LOLITA (47)

Directed by: Adrian Lyne

Starring: Jeremy Irons, Dominique Swain, Melanie Griffith, Frank Langella

The Pitch: Middle-aged professor Humbert Humbert is obsessed with pubescent "nymphets" - and especially the delectable Lolita.

Theo Sez: The controversy over this rather plodding adaptation of a magnificent novel will presumably (or at least hopefully) raise many a guffaw among future generations - if only because this is the most moral version of the story imaginable. Unlike the book, which was on the outside looking in - laced with a wry intellectual amusement at the farcical excesses of human sexuality - this is absolutely drenched in the guilt of pedophilia, suffering right along with its hero : its central image (repeated more or less ad nauseam) is of Irons's pinched, rather self-pitying face as the mischievous Swain flounces brattily around him, Humbert struggling to repress the wicked thoughts tearing through his mind. That our hero isn't a monster but a tragic figure at the mercy of his unhealthy impulses is the film's Big Idea, and Lyne pumps up his already pumped-up style to suggest the grandeur of Humbert's suffering (he's not just a dirty old man, oh no), even though this necessarily short-circuits the biting satire that made the novel so great : Nabokov's hilarious (if supercilious) joke was that Humbert's crimes pale next to the awfulness of small-town America - but it's hard to grasp the horror of, for example, Lolita's summer camp (where, in the book, each cabin was "dedicated to a Disney creature") when what we see are beautiful shafts of light filtering through a canopy of trees.

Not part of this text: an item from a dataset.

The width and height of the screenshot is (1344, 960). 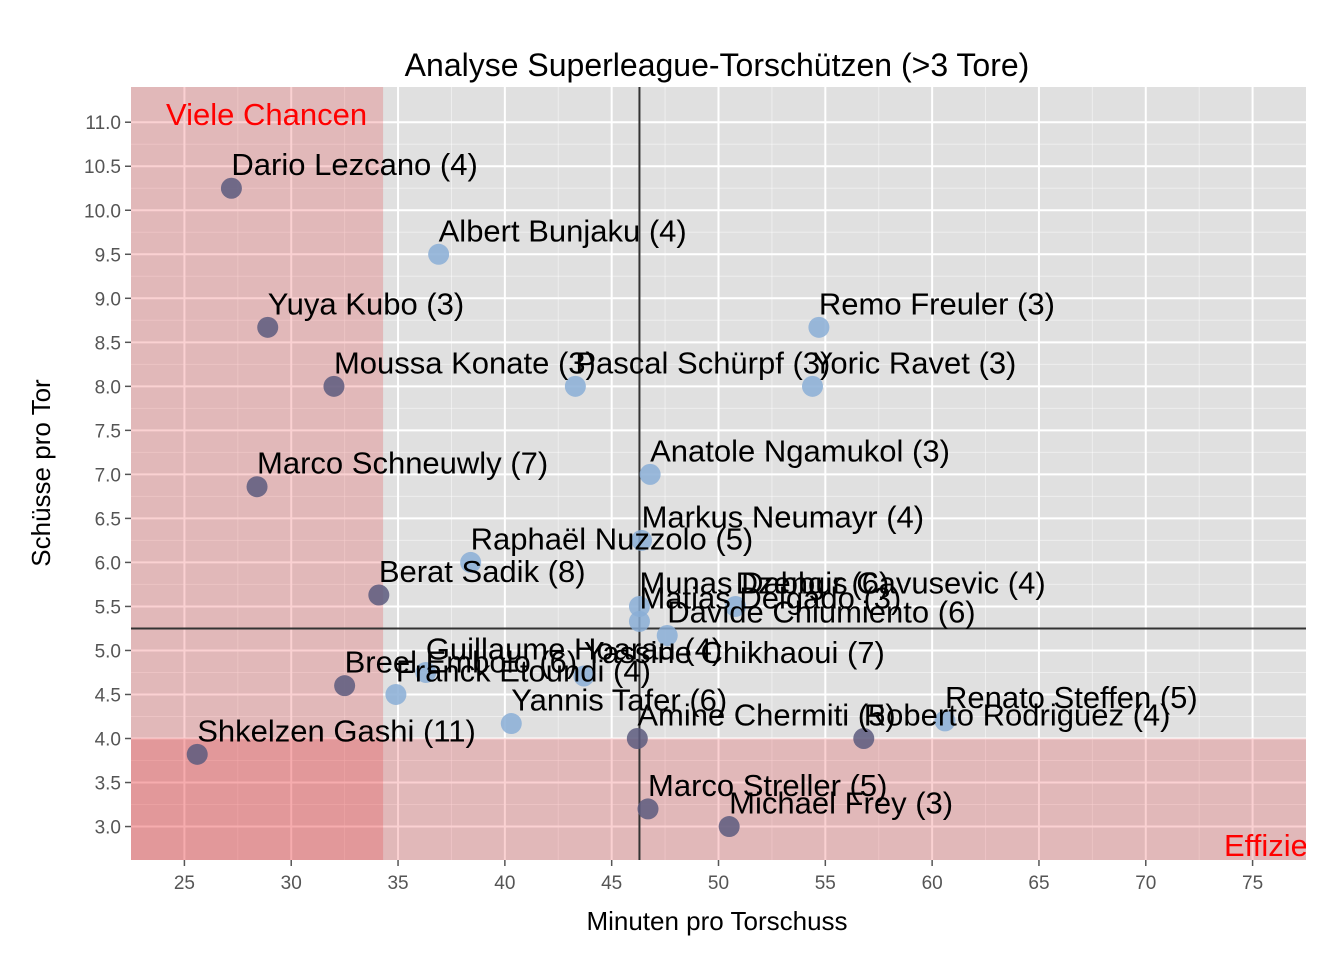 What do you see at coordinates (1072, 698) in the screenshot?
I see `point-label-renato-steffen-5: Renato Steffen (5)` at bounding box center [1072, 698].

The film is at its best when it finds some counterpoint to the central passion, whether in the hopelessly square 50s billboards Hum and Lo pass on the road or the dinky motels they stay in, featuring such kitschy extras as the "Magic Fingers massage system" in every room - when, in other words, it swaps tragedy for sardonic observation. Shame the jokes aren't wittier ("She keeping you up?" enquires Lolita's mother of our hero, moments after the naughty nymphet has crawled off his lap), or that the ending is so silly ; or, of course, that irrational puritanism has elevated a so-so movie into a cause celebre. Fifty bucks says the US distributors just smelled a flop and decided they'd be better off going for the moral brownie-points.